• [ASSIGNMENT]: Each line from the one containing "Task: Bookmark this page with the star icon" through the last line of the records is to be repeated exactly, with all pictures left out.

------------------------------------------------

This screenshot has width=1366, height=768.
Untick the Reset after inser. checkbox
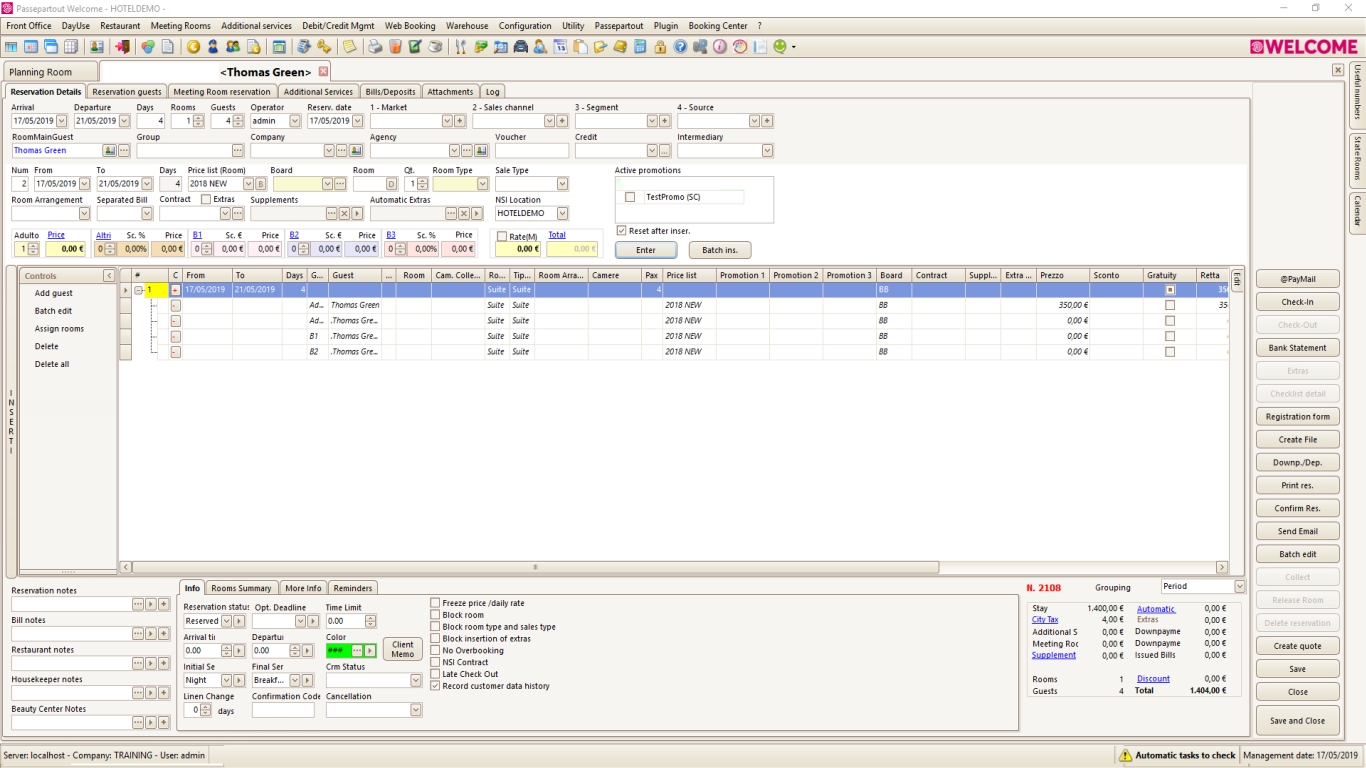tap(622, 231)
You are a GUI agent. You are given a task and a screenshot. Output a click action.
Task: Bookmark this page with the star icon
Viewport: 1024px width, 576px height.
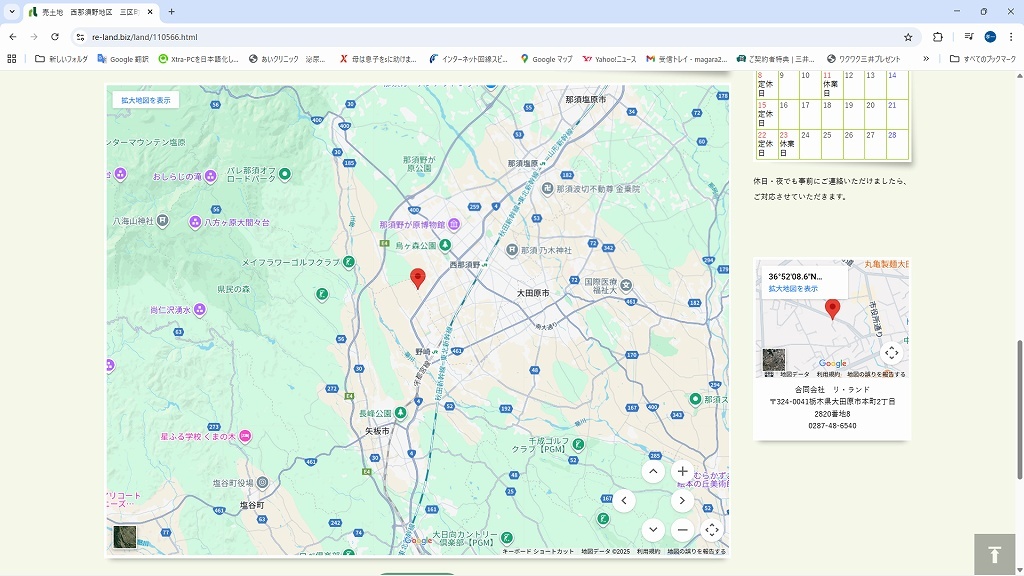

------------------------------------------------

• [SOLUTION FOR THIS TASK]:
Task: Bookmark this page with the star icon
Viewport: 1024px width, 576px height.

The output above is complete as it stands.